CLASS–WISE COURSE STRUCTURE
IN MATHEMATICS AT PRIMARY STAGE

Classes at the
Elementary Level







CBSE Class 2 Syllabus
FAQs (Frequently Asked Questions)
1. How many different mathematics chapters are included in the book for Class 2?
There are a total of 15 chapters included in the CBSE Mathematics Book for Class 2.
2. What is the course outline for the secondgrade mathematics curriculum?
Students in the second grade will practice adding and subtracting threedigit integers as part of their mathematics curriculum. Numbers that are both odd and even, lines, counting, etc.
3. How can students benefit from using NCERT solutions for the CBSE Class 2 Math curriculum?
 Students in the second grade of the CBSE are given the opportunity to learn both new ideas and new vocabulary terms. In the same vein, they expand upon the fundamental arithmetic concepts of addition and subtraction that they already possessed.

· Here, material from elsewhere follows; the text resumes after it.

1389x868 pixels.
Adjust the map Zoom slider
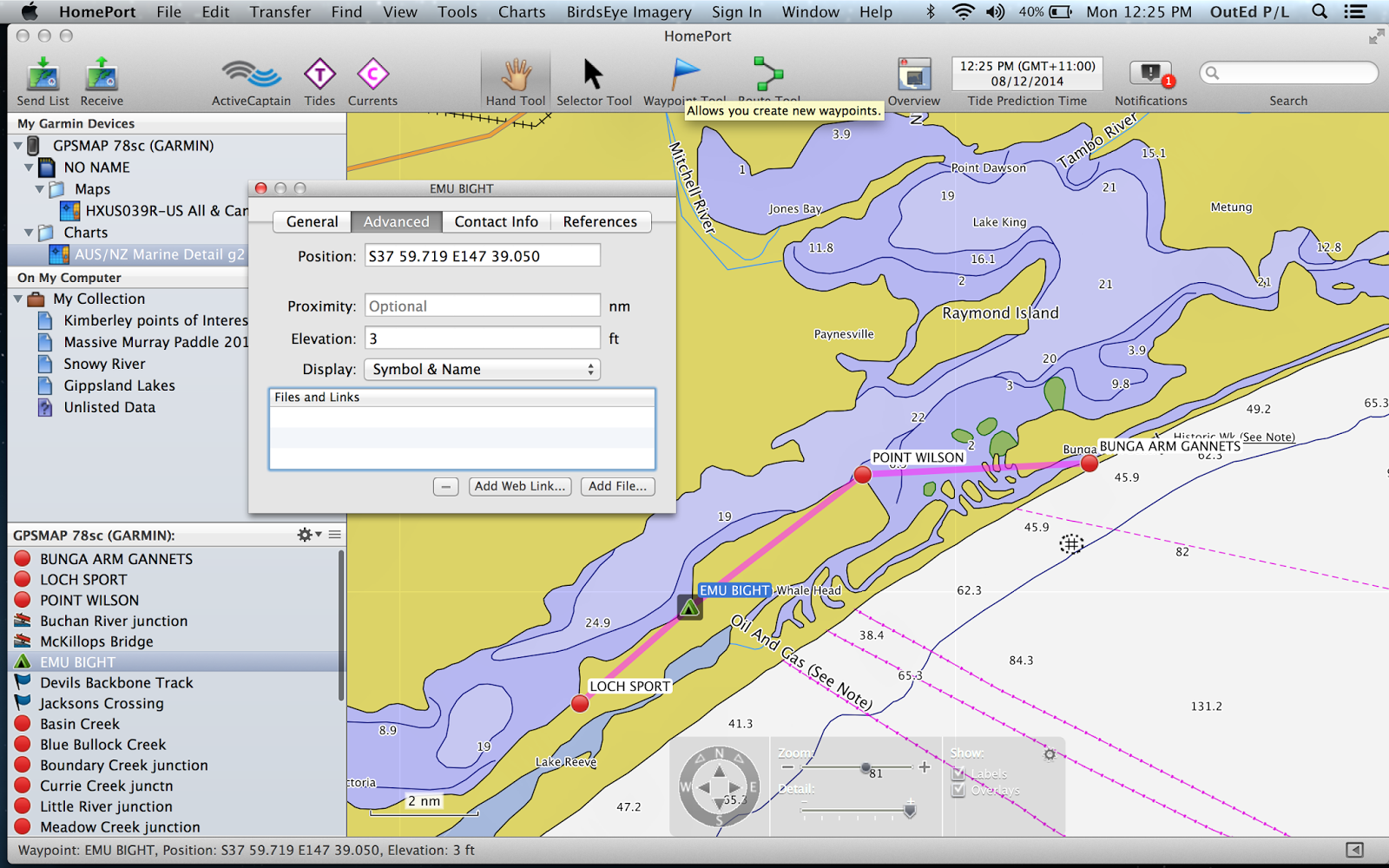(867, 767)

 It is clear that the curriculum contains topics that are already well known as well as others that are brand new. When viewed from this perspective, the NCERT solution is really helpful.
 Students will need to receive initial instructions on lessons from an instructor, but with the assistance of this solution, they will be able to engage in selfstudy on their own time.

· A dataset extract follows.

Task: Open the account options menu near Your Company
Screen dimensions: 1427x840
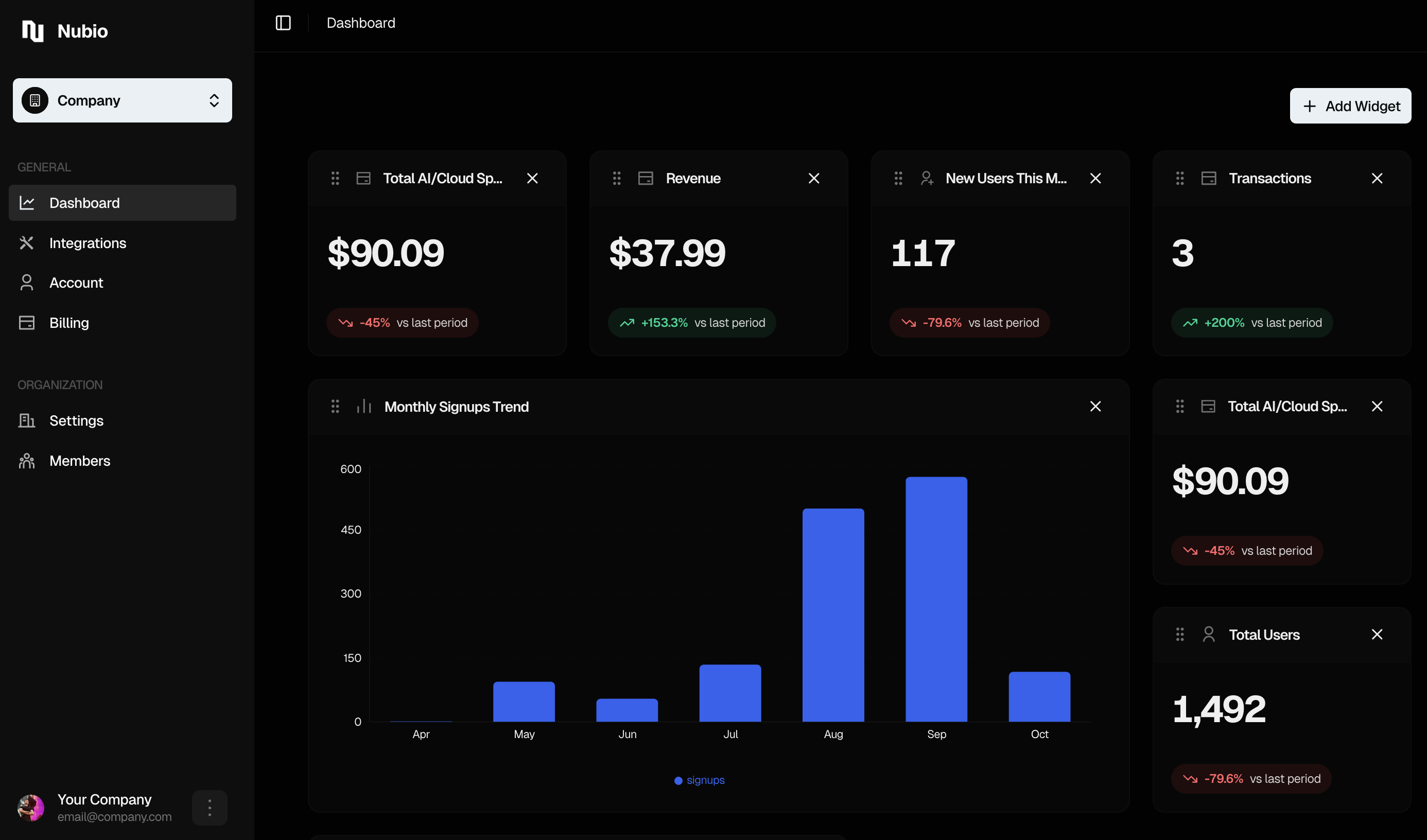Action: 209,807
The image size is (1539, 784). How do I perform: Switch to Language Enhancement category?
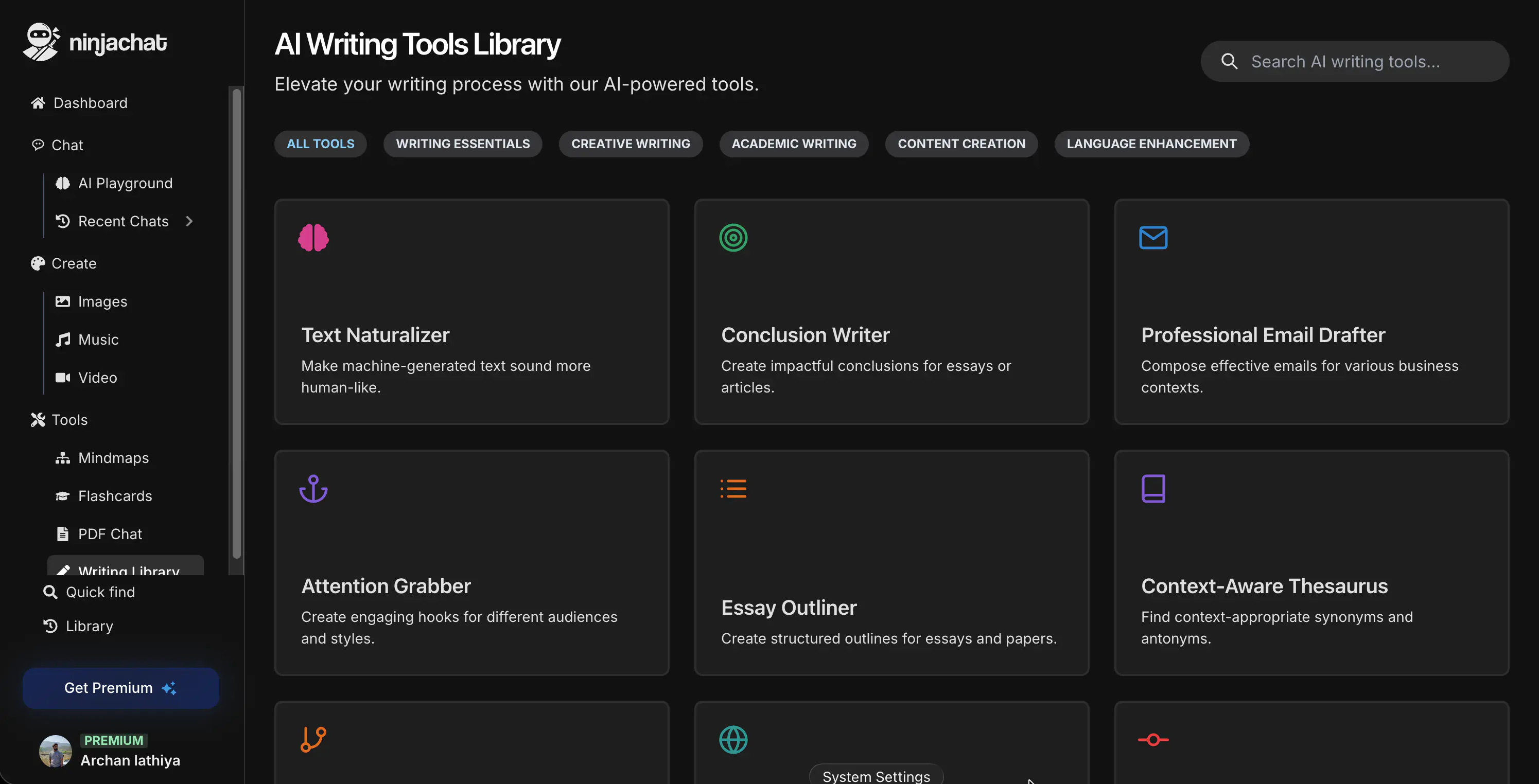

 Students are able to comprehend the issues on their own and come up with their own solutions to the problems, thanks to the clear and straightforward explanation that is broken down into logical steps.
4. Why is it important for students to be familiar with the CBSE Syllabus for Class 2 Math 20232024?

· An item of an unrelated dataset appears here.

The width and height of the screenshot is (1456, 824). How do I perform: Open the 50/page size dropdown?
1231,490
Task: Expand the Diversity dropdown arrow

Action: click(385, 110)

 Students will acquire new ideas and concepts via the use of all of the chapters that are included in the CBSE Curriculum for Mathematics Grade 2.
 These chapters will eventually serve as the foundation for the sequels that take place in the upper classes.
 Students are likely to have difficulty with topics that are similar when they reach higher grades if they do not have sufficient clarity in them.
 The mathematics curriculum for the second grade of the 20232024 school year has been produced in accordance with the guidelines of the CBSE Council, and all exam questions will come from the chapters covered in this curriculum.
5. Which books are to be followed for CBSE Class 2 mathematics?
For Class 2 Mathematics, following the NCERT BOOKS will be enough
6. How can one effectively prepare using the CBSE SYLLABUS for Class 2 mathematics?
 The CBSE Class 2 Mathematics Curriculum Guide illustrates how learning should be a straightforward process. Before moving on, it is necessary to read the material very attentively.
 Active learning is beneficial in this situation. When students encounter material that is beyond their comprehension, they have the option of writing notes on it.
 The questions need to be discussed and clarified with the instructors or the directors.
 After that, review the questions with them to determine whether or not you can answer them on your own.